E’ salito sul palco anche il Dottor Vittorio Teresi, Presidente dell’ANM di Palermo, parlando di come la lotta alla mafia si sia limitata finora a rincorrere e ad adattarsi alle strategie dei vertici mafiosi, un tempo stragista e ora di basso profilo, senza opporre un’efficace azione di aggressione alle cosche per prevenire e combattere in tempo le sue strategie, e non adattarvisi passivamente a cose fatte. E l’attore Giulio Scarpati che nel 1993 interpretò il personaggio di Rosario nel film “Il Giudice ragazzino” del regista De Robilant. E anche il Sindaco di Canicattì Vincenzo Corbo, aprendo il convegno con un discorso sulla figura integerrima del giudice Livatino, esempio per le nuove generazioni di magistrati.

Alla fine sono stati consegnati i riconoscimenti “Legalità e Giustizia R. Livatino e A. Saetta” ai rappresentanti delle forze dell’ordine e della magistratura, che si sono distinti nel loro lavoro al servizio appunto della legalità e della giustizia. Fra gli altri nell’elenco gli stessi magistrati Giancarlo Caselli e Gaetano Paci e la Dottoressa Lucia Lotti, Procuratore della Repubblica di Gela, che ha detto di avere accettato questo difficile compito in una città così ad alto rischio per restituire ai gelesi una Procura da troppo tempo vacante.

Nella serata al Cine Teatro Odeon è andata in scena l’opera musicale “Il mio piccolo Giudice” del regista Antonio Raffaele Addamo. Presentatrice d’eccezione, il direttore artistico del Teatro Sociale, come già detto più sopra, la Signora Sandra Milo, in forma smagliante nel suo lungo abito nero e i biondi capelli da ragazzina.

Il 25 settembre in occasione del ventiduesimo anniversario della morte del giudice Saetta e il figlio ci sarà la visita al Cimitero comunale di Canicattì per l’omaggio floreale sulla tomba di famiglia e alle 10,30 si svolgerà il convegno con lo stesso titolo “Etica, Carità e Giustizia nell’azione giudiziaria” a cui parteciperanno Don Luigi Ciotti, il magistrato Antonino di Matteo, l’Avvocato Roberto Saetta e il giornalista Giuseppe Martorana.

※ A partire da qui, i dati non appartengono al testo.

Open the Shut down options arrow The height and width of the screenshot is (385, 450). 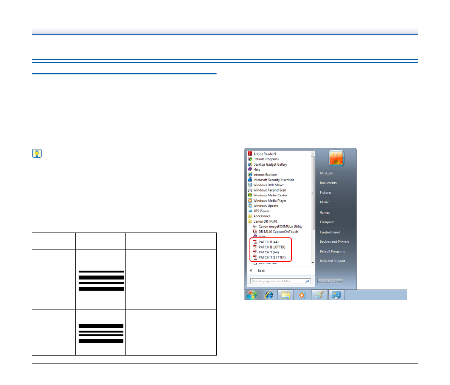pyautogui.click(x=340, y=281)
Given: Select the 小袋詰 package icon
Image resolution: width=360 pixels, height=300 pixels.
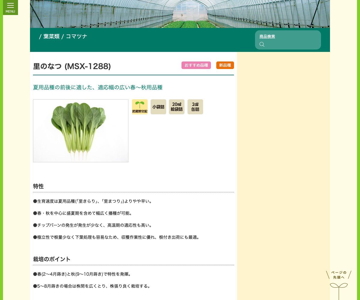Looking at the screenshot, I should tap(158, 107).
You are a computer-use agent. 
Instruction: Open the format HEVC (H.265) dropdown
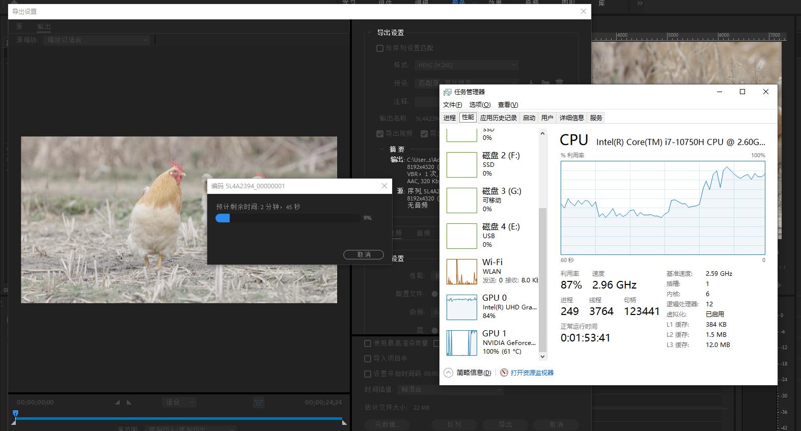tap(466, 65)
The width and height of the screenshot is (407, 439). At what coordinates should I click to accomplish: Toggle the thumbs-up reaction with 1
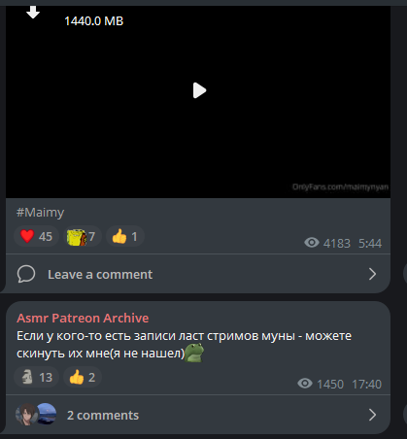tap(125, 236)
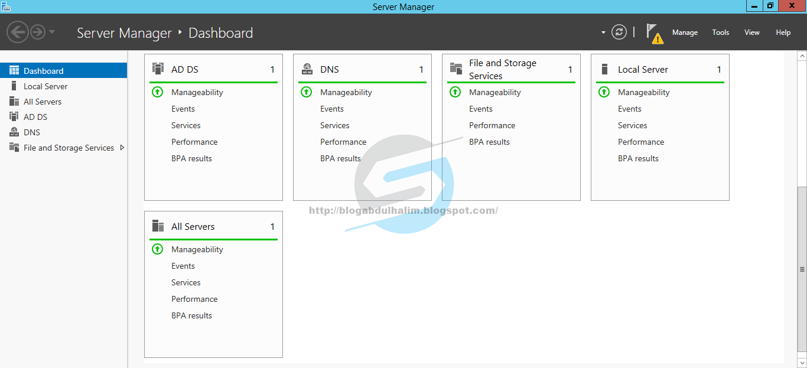Click the All Servers Manageability status indicator

click(157, 249)
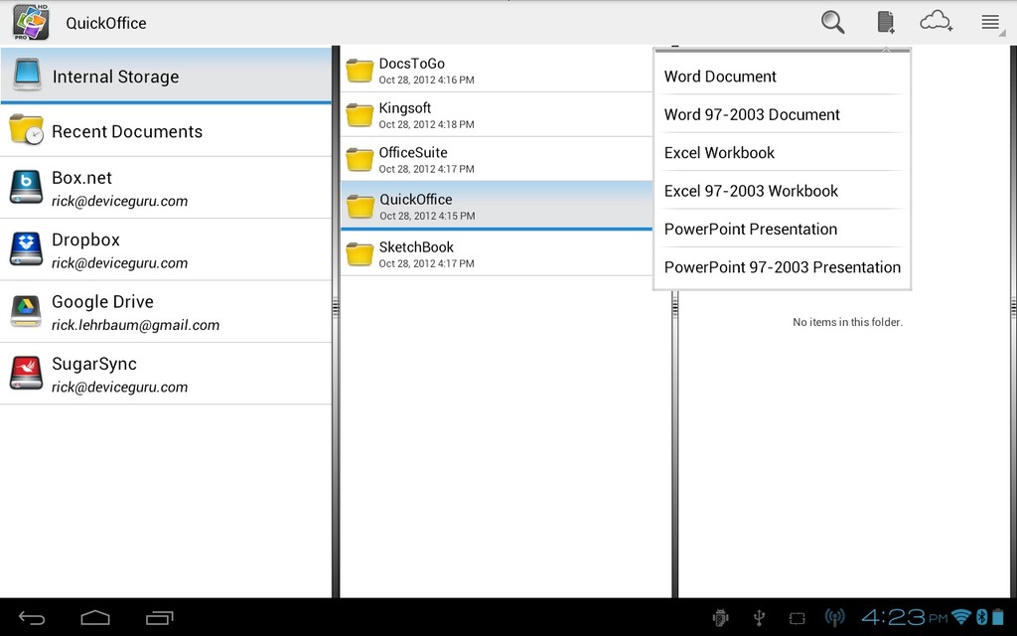The height and width of the screenshot is (636, 1017).
Task: Tap the add cloud account icon
Action: (937, 22)
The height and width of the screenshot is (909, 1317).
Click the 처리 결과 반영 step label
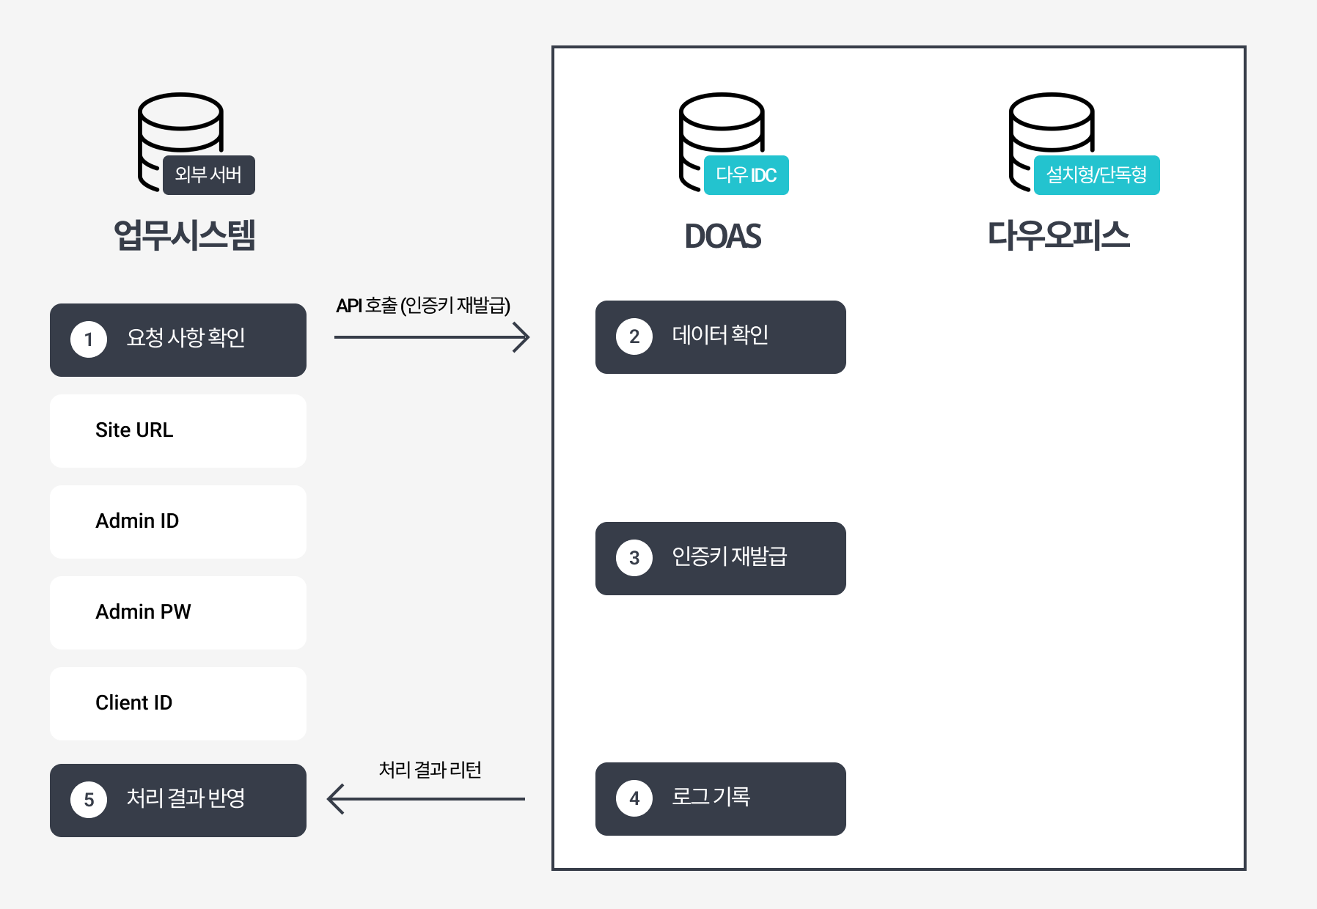coord(186,799)
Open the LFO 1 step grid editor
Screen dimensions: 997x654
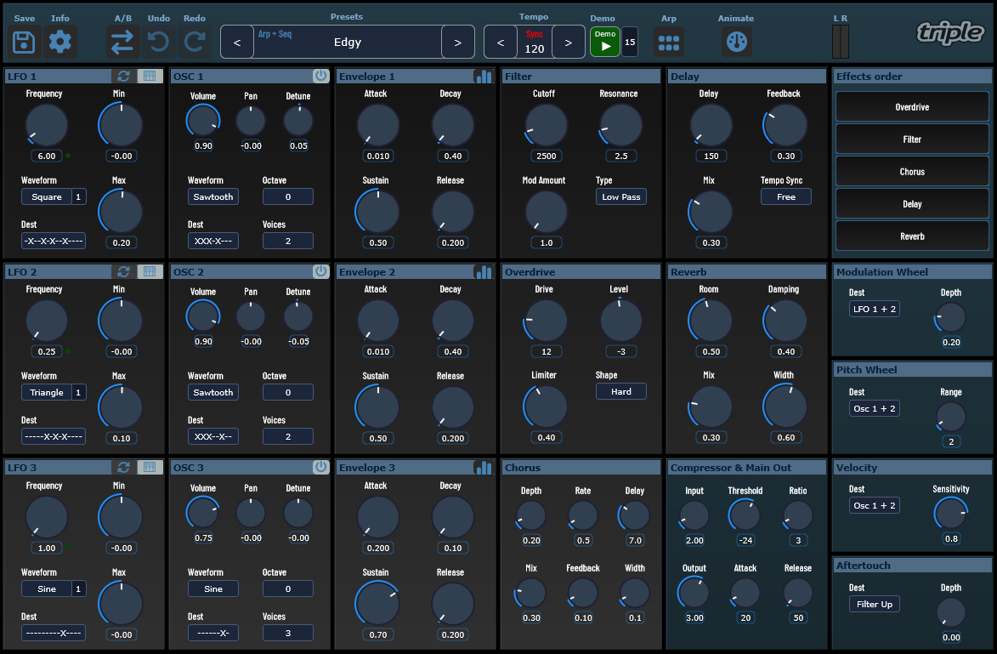(149, 76)
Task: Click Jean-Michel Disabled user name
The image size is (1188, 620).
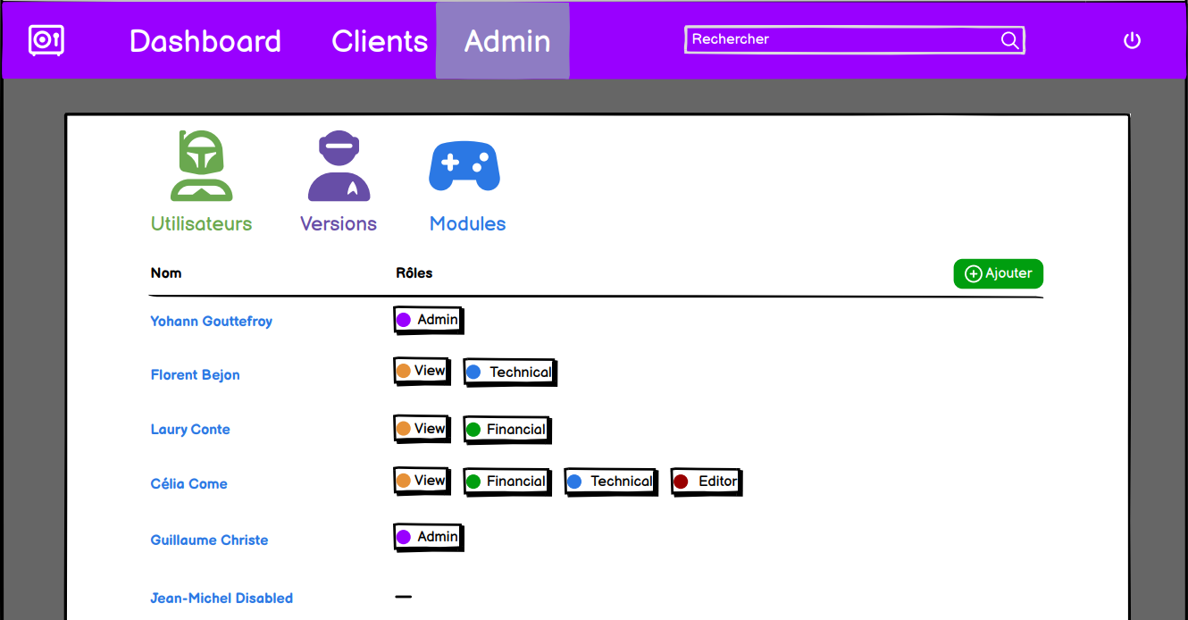Action: point(222,599)
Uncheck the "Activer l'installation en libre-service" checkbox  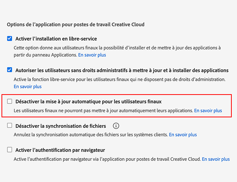point(10,38)
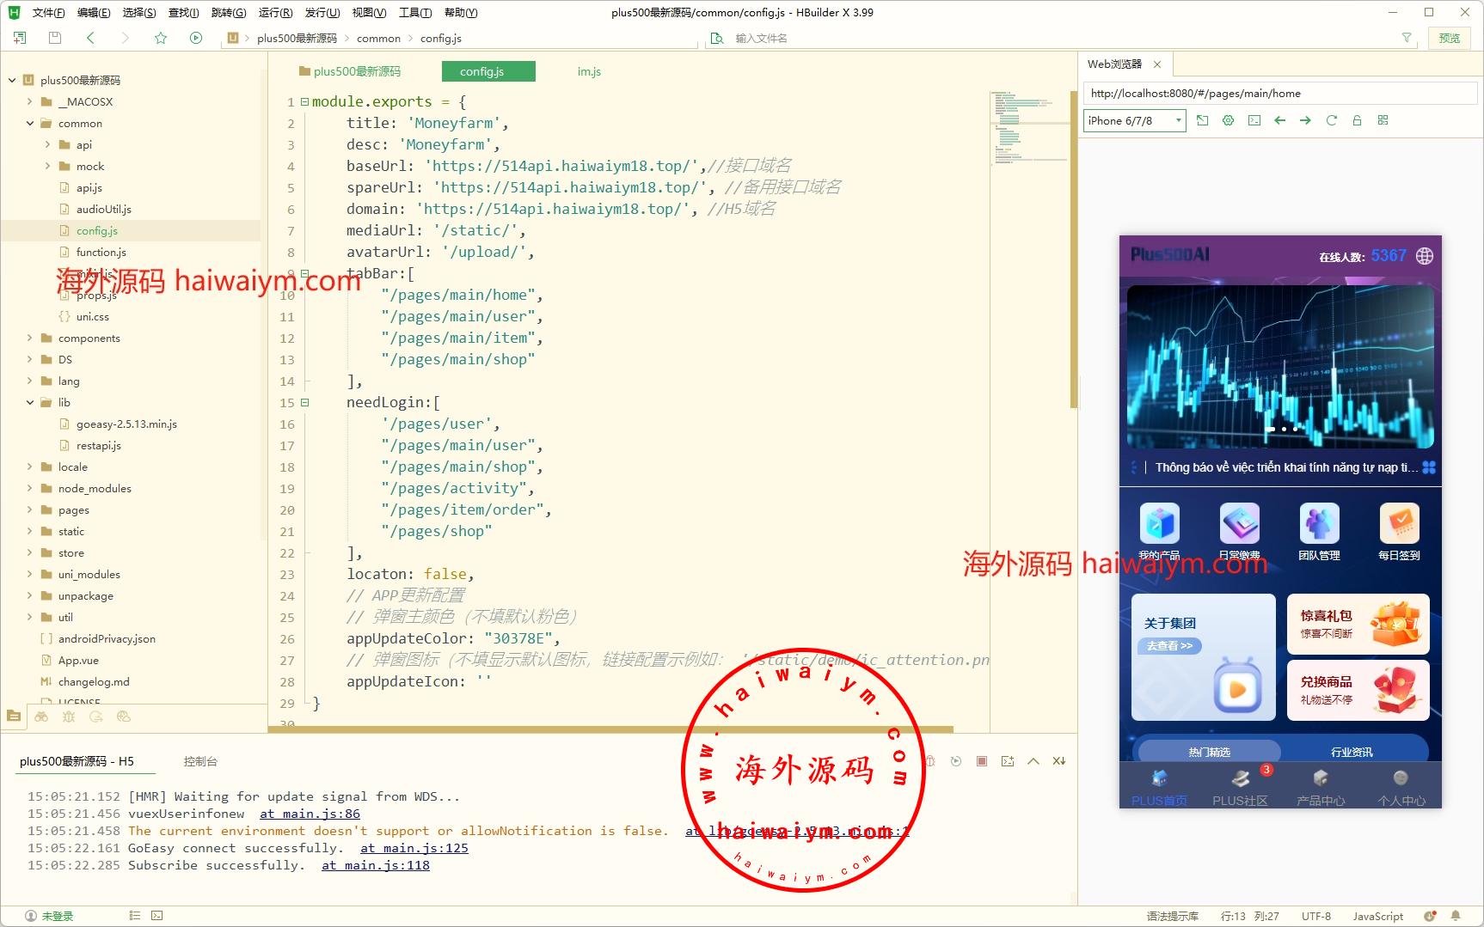Screen dimensions: 1484x927
Task: Toggle fold on line 15 needLogin block
Action: tap(304, 402)
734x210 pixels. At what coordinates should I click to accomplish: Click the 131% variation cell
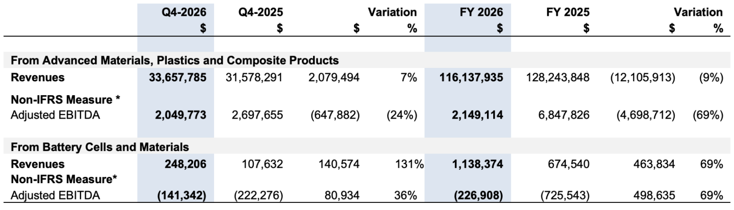tap(411, 165)
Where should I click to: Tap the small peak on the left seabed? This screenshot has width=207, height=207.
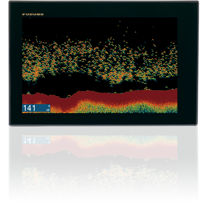(x=29, y=93)
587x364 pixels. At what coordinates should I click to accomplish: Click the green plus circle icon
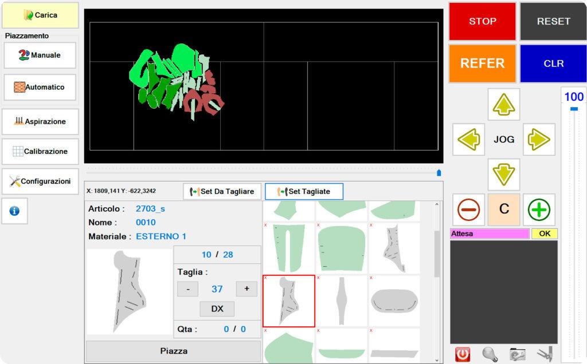pyautogui.click(x=539, y=209)
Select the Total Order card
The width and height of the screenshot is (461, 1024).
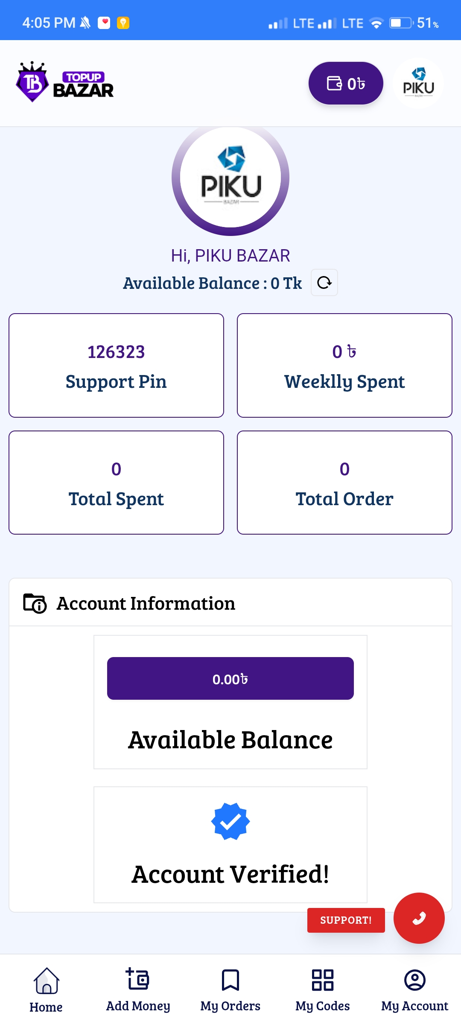click(x=344, y=483)
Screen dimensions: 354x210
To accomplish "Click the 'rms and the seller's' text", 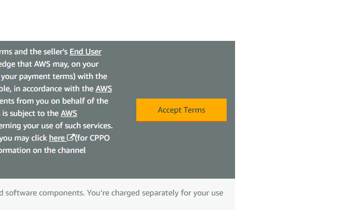I will (x=34, y=52).
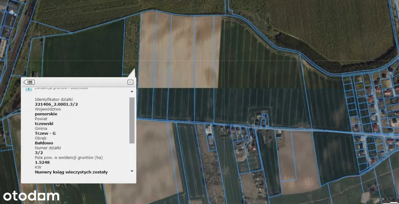The image size is (399, 204).
Task: Click the 'Bałdowo' precinct value
Action: tap(44, 143)
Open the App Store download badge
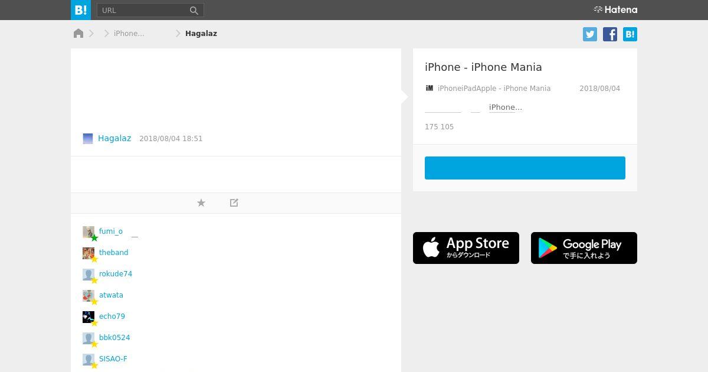Image resolution: width=708 pixels, height=372 pixels. click(x=466, y=248)
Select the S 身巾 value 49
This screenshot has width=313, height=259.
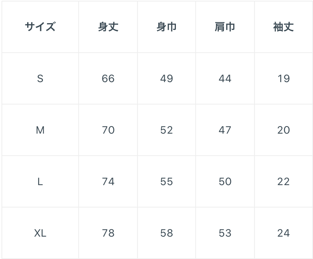tap(167, 78)
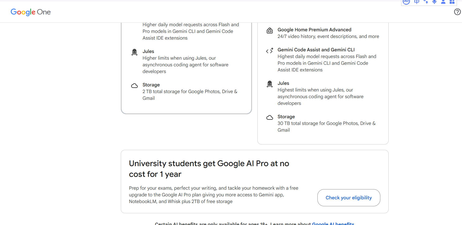Select the Google Home Premium Advanced title
The width and height of the screenshot is (462, 225).
tap(314, 30)
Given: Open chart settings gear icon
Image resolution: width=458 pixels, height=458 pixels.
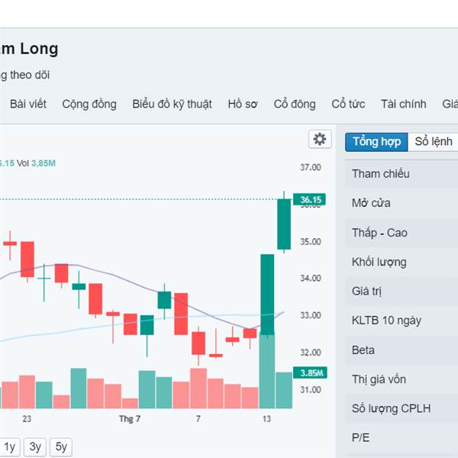Looking at the screenshot, I should (x=320, y=139).
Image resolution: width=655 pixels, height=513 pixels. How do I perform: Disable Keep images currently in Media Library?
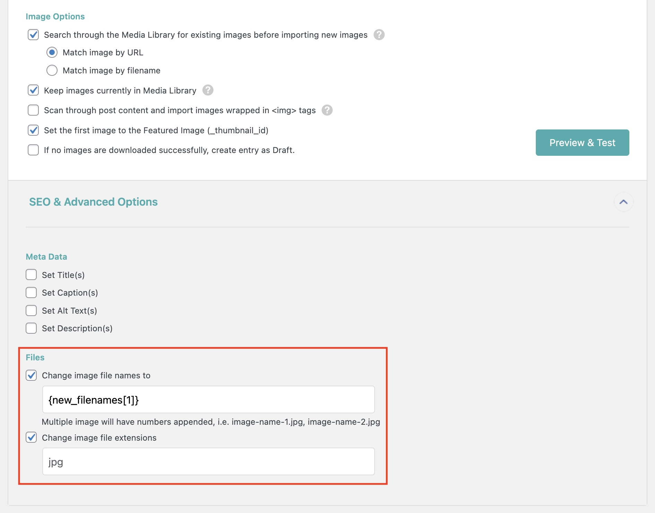click(33, 90)
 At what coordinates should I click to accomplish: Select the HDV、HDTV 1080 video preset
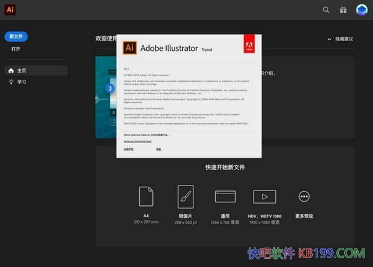(265, 197)
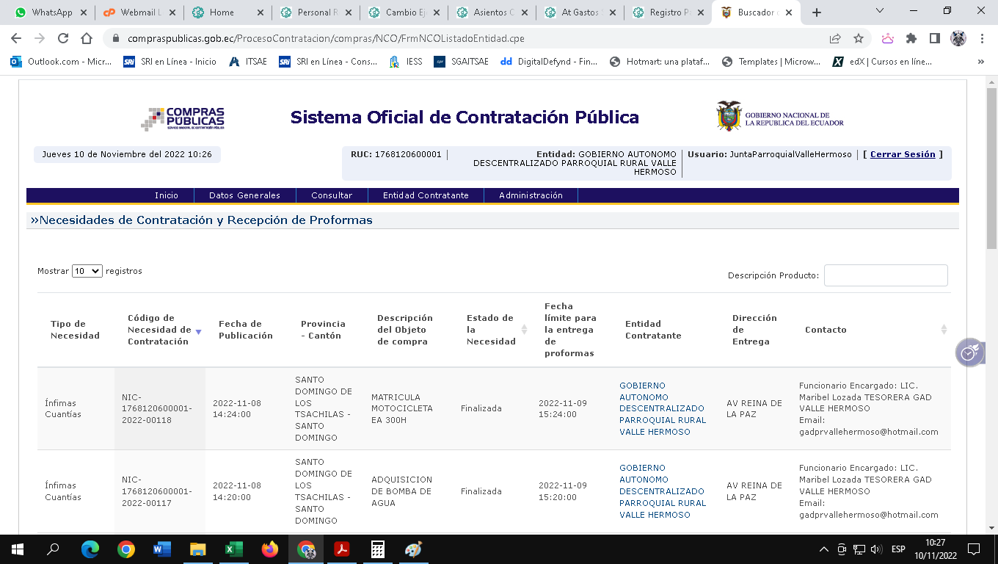The height and width of the screenshot is (564, 998).
Task: Click the Chrome reload page icon
Action: (x=63, y=39)
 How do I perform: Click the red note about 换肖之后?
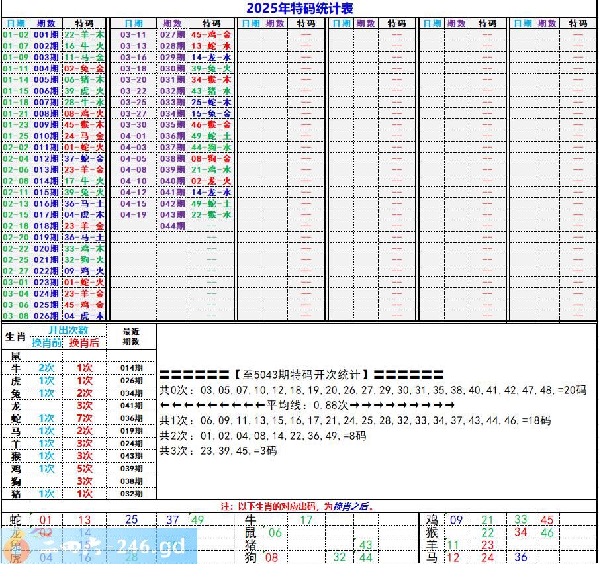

Da notare l’assoluta assenza di un qualsivoglia rappresentante del governo, uno straccio di sottosegretario o ministro, per far sentire la vicinanza dello Stato. Nulla. Evidentemente avevano compiti istituzionali più pressanti che la commemorazione di un povero giudice ragazzino di provincia assassinato dalla mafia.